Além disso, a discriminação que as pessoas com deficiência - física ou mental - sofrem no mercado de trabalho dificulta a plena inserção delas nesse ambiente. Isso acontece, em muitos casos, pois independente da qualificação profissional da pessoa, o fato dela apresentar alguma deficiência já a torna vítima de discriminação e preconceito. Esse comportamento decorre devido ao estigma social sofrido por deficientes - de serem incapazes, por exemplo - o qual, segundo a definição de Erving Goffman, é “a situação do indivíduo que está inabilitado para plena aceitação social”. Tal estigmatização, associada à omissão do Estado, os deixam à margem da sociedade e, com isso, muitas vezes, desenvolvem depressão e sentimento de inferioridade diante do resto do corpo social.
Evidencia-se, portanto, a necessidade de combater o capacitismo no Brasil.
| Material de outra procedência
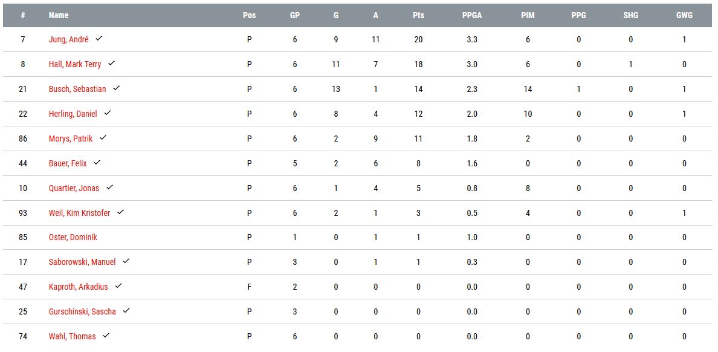Open Gurschinski, Sascha player profile

click(82, 312)
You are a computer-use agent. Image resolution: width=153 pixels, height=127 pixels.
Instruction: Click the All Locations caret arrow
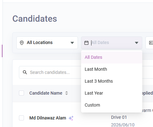[x=72, y=43]
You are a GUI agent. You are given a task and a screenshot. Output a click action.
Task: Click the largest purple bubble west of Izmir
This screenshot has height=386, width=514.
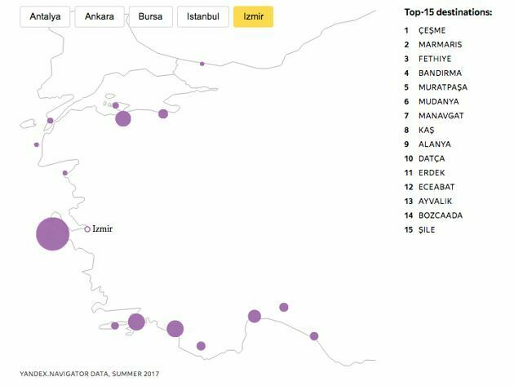point(53,233)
Para isso, cabe ao Governo Federal - por meio do Ministério do Trabalho associado às Secretarias Municipais de Trabalho - tornar obrigatório que todas as empresas e escritórios possuam um projeto interno de conscientização - com palestras e debates com psicólogos e pessoas com deficiências -, a fim de combater a discriminação no ambiente corporativo e aumentar a aceitação daqueles que possuem qualquer tipo de deficiência, seja física ou mental. Assim, será possível que a isonomia de direitos pregada por John Locke seja posta em prática.